▶ **DOCUMENT TEXT**
::::::
YOU WILL NEED FOR THE RICOTTA CACIO E PEPE MEATBALLS

  • 1 Bowl
  • 1 Strainer
  • 1 Small saucepan
  • 1 Frying pan
  • 1 Whisk
  • 1 Plastic wrap

PREPARATION RICOTTA CACIO E PEPE MEATBALLS

Preparing the RICOTTA CACIO E PEPE MEATBALLS is really child’s play — easy and quick.

  • Place the ricotta in a strainer and let it drain for 20 minutes so it becomes as dry as possible. If the ricotta is already dry you can skip this step.
    Once dry, put it in a bowl and work it with the egg, the grated pecorino, the pepper and the breadcrumbs, adding the breadcrumbs little by little until you obtain a fairly firm mixture. If needed, add a pinch of salt.

    Adjust the amount of breadcrumbs and cheese depending on the moisture of the ricotta.
    Cover with plastic wrap directly on the surface and refrigerate the mixture to firm up for 30 minutes.
::::::
▶ **DATA BLOCK**
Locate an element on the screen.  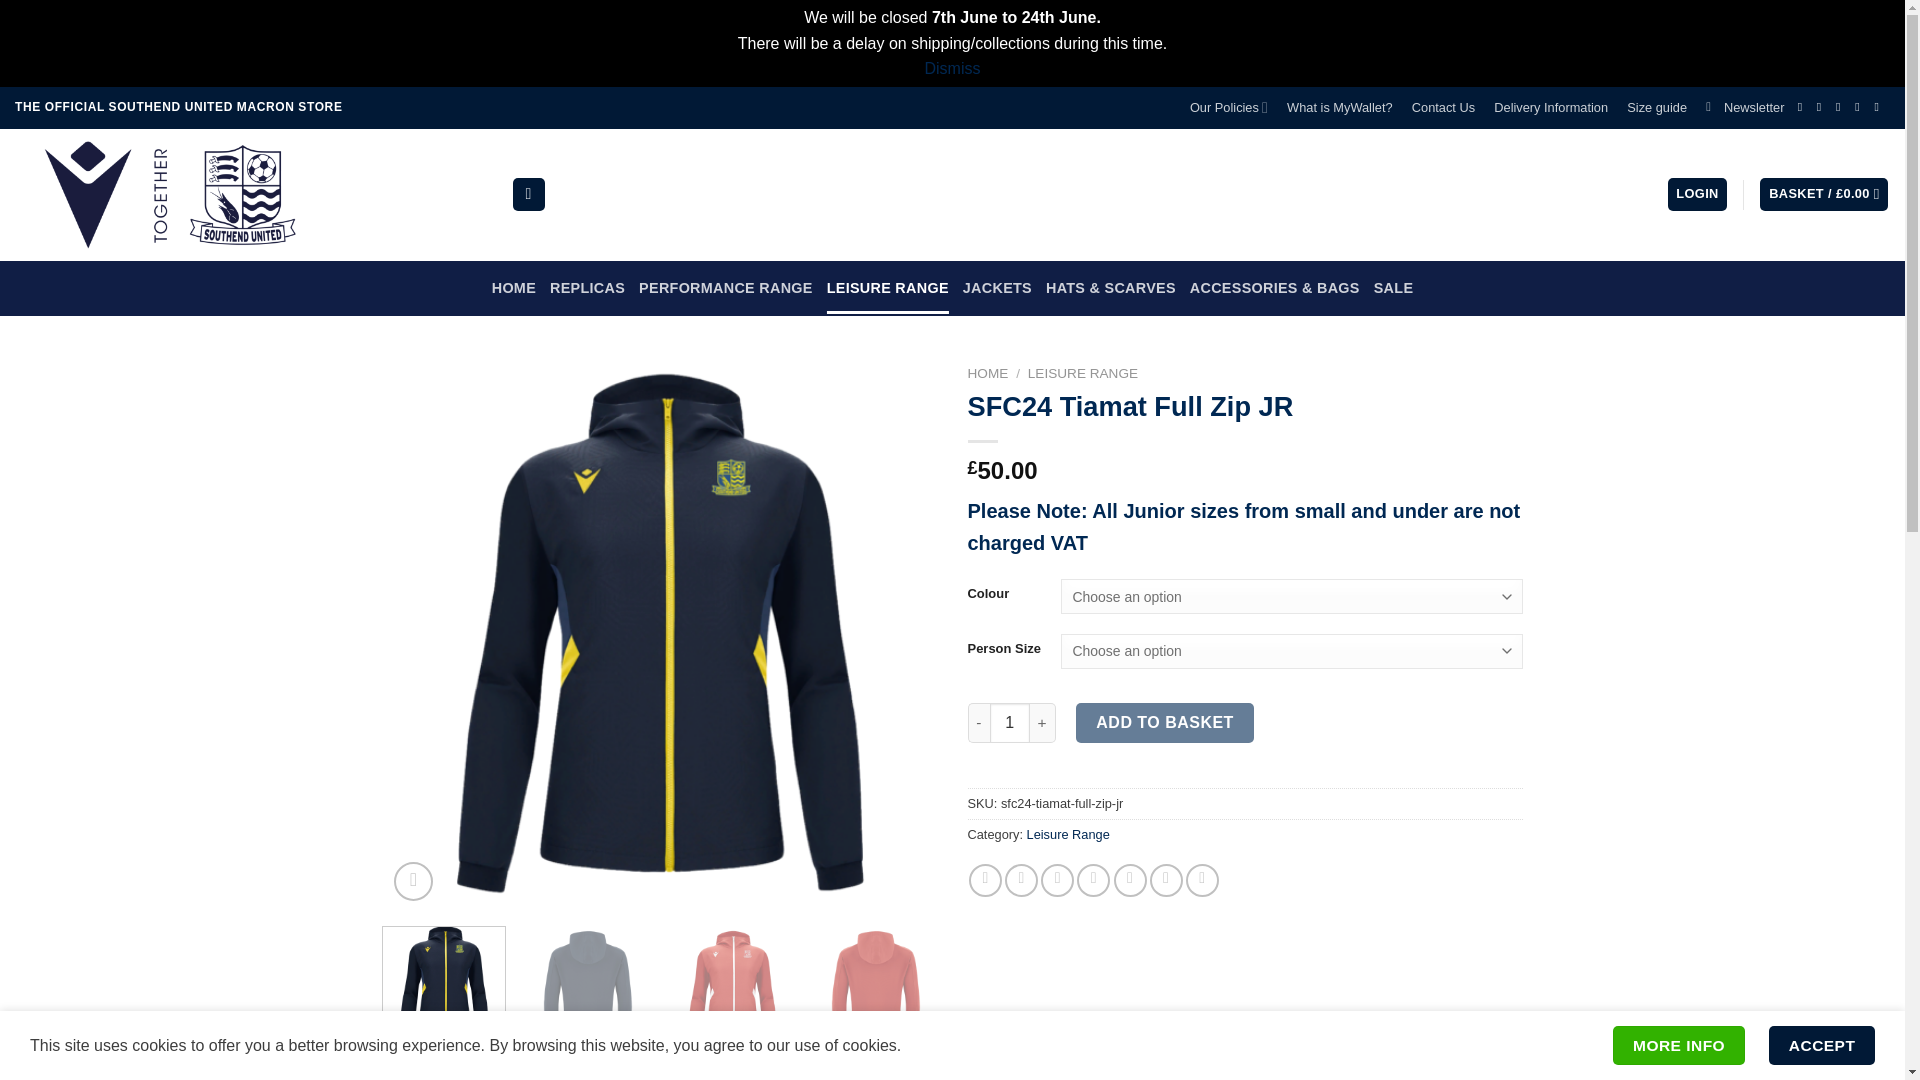
REPLICAS is located at coordinates (587, 288).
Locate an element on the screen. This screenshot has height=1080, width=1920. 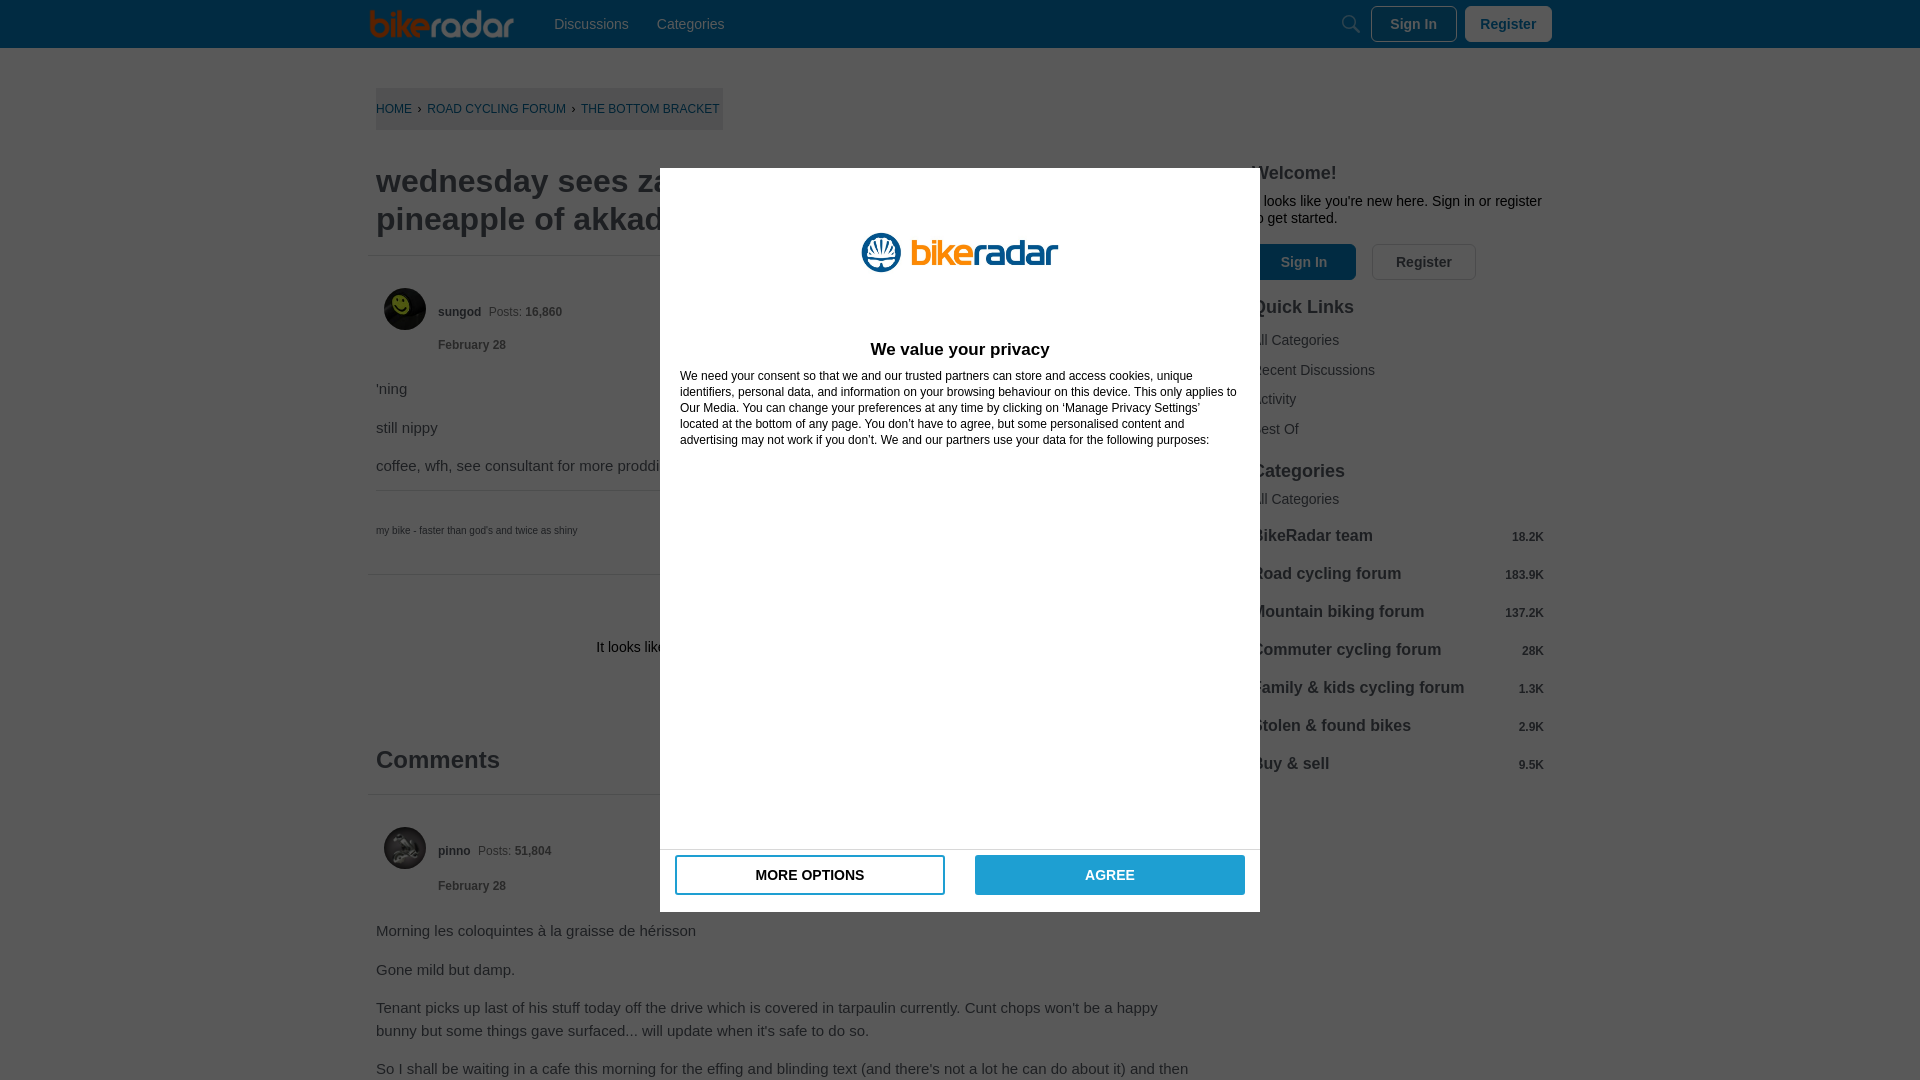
::::::
▶ **WORK TO DO**
(a) In the meatball recipe, why is the ricotta left in a strainer for 20 minutes? Answer in one to three sentences.
(b) Extend the meatball recipe from the point where it stops.
This data isn't needed here.

▶ **RESPONSES TO THE TASKS**
(a) It's left to drain so it becomes as dry as possible. If the ricotta is already dry, you can skip this step.

(b)
  • In a small saucepan place the milk, pecorino and pepper. Stir with a whisk and put over low heat. Let the pecorino melt.

    Dissolve the cornstarch in the remaining cold milk, taking care not to create lumps. Add it to the hot milk on the stove and, stirring continuously, allow it to thicken.

  • After the resting time, take the ricotta mixture out of the fridge and form walnut-sized balls. Fry them in hot vegetable oil until golden. Alternatively, you can bake them in the oven at 356°F for 20-25 minutes.

  • Once cooked, drain the meatballs on absorbent paper to remove excess oil. Plate them and spoon the hot cacio e pepe sauce over them.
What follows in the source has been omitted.